Collected data entries:
◇ ◇ ◇

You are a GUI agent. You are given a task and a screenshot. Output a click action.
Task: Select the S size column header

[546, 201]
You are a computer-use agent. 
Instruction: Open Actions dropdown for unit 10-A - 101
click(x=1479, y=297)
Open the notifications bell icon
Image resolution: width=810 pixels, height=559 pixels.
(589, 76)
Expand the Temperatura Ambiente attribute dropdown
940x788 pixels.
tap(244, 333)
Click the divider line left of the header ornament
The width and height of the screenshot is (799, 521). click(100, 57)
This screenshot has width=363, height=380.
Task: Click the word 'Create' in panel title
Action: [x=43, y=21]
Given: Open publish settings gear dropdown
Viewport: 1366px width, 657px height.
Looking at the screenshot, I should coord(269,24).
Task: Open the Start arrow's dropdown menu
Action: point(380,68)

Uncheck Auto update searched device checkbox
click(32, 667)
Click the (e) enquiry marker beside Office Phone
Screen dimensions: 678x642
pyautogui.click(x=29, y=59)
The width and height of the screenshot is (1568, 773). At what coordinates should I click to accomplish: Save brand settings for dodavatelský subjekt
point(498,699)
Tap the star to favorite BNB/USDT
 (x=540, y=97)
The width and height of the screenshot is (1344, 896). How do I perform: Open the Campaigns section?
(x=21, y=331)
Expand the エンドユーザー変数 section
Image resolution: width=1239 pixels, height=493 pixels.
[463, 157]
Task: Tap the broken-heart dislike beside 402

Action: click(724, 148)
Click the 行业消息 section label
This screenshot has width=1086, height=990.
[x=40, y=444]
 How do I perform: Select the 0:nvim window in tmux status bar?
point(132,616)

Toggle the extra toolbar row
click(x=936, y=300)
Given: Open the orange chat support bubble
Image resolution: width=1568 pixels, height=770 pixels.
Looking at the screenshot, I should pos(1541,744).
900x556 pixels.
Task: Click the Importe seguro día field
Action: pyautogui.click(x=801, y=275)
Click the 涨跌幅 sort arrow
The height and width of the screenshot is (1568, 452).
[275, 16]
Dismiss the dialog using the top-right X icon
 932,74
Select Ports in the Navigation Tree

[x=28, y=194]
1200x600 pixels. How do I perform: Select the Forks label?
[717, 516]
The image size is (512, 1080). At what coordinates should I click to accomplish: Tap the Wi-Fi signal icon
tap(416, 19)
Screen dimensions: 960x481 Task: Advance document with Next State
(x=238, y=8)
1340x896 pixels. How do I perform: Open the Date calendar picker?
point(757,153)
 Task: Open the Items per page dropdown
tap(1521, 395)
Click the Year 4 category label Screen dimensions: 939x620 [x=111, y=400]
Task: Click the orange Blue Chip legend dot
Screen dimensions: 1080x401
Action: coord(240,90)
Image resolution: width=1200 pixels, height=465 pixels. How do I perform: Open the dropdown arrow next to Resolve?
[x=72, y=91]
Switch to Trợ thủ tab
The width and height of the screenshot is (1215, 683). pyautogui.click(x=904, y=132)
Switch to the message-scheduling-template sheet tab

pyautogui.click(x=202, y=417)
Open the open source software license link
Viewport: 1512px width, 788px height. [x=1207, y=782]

◇ ◇ ◇

* DIRECTIONS FOR THIS TASK *
Send back all the records above word for word.

* WRITTEN RESPONSE *
You are a GUI agent. You are given a task and a screenshot. Output a click action.
Task: Select the S size column header

[546, 201]
You are a computer-use agent. 
Instruction: Open Actions dropdown for unit 10-A - 101
click(x=1479, y=297)
Open the notifications bell icon
Image resolution: width=810 pixels, height=559 pixels.
(589, 76)
Expand the Temperatura Ambiente attribute dropdown
940x788 pixels.
tap(244, 333)
Click the divider line left of the header ornament
The width and height of the screenshot is (799, 521). click(100, 57)
This screenshot has width=363, height=380.
Task: Click the word 'Create' in panel title
Action: [x=43, y=21]
Given: Open publish settings gear dropdown
Viewport: 1366px width, 657px height.
Looking at the screenshot, I should coord(269,24).
Task: Open the Start arrow's dropdown menu
Action: point(380,68)

Uncheck Auto update searched device checkbox
click(32, 667)
Click the (e) enquiry marker beside Office Phone
Screen dimensions: 678x642
pyautogui.click(x=29, y=59)
The width and height of the screenshot is (1568, 773). At what coordinates should I click to accomplish: Save brand settings for dodavatelský subjekt
point(498,699)
Tap the star to favorite BNB/USDT
 (x=540, y=97)
The width and height of the screenshot is (1344, 896). How do I perform: Open the Campaigns section?
(x=21, y=331)
Expand the エンドユーザー変数 section
Image resolution: width=1239 pixels, height=493 pixels.
[463, 157]
Task: Tap the broken-heart dislike beside 402

Action: click(724, 148)
Click the 行业消息 section label
This screenshot has width=1086, height=990.
[x=40, y=444]
 How do I perform: Select the 0:nvim window in tmux status bar?
point(132,616)

Toggle the extra toolbar row
click(x=936, y=300)
Given: Open the orange chat support bubble
Image resolution: width=1568 pixels, height=770 pixels.
Looking at the screenshot, I should pos(1541,744).
900x556 pixels.
Task: Click the Importe seguro día field
Action: pyautogui.click(x=801, y=275)
Click the 涨跌幅 sort arrow
The height and width of the screenshot is (1568, 452).
[275, 16]
Dismiss the dialog using the top-right X icon
 932,74
Select Ports in the Navigation Tree

[x=28, y=194]
1200x600 pixels. How do I perform: Select the Forks label?
[717, 516]
The image size is (512, 1080). At what coordinates should I click to accomplish: Tap the Wi-Fi signal icon
tap(416, 19)
Screen dimensions: 960x481 Task: Advance document with Next State
(x=238, y=8)
1340x896 pixels. How do I perform: Open the Date calendar picker?
point(757,153)
 Task: Open the Items per page dropdown
tap(1521, 395)
Click the Year 4 category label Screen dimensions: 939x620 [x=111, y=400]
Task: Click the orange Blue Chip legend dot
Screen dimensions: 1080x401
Action: coord(240,90)
Image resolution: width=1200 pixels, height=465 pixels. How do I perform: Open the dropdown arrow next to Resolve?
[x=72, y=91]
Switch to Trợ thủ tab
The width and height of the screenshot is (1215, 683). pyautogui.click(x=904, y=132)
Switch to the message-scheduling-template sheet tab

pyautogui.click(x=202, y=417)
Open the open source software license link
Viewport: 1512px width, 788px height. [x=1207, y=782]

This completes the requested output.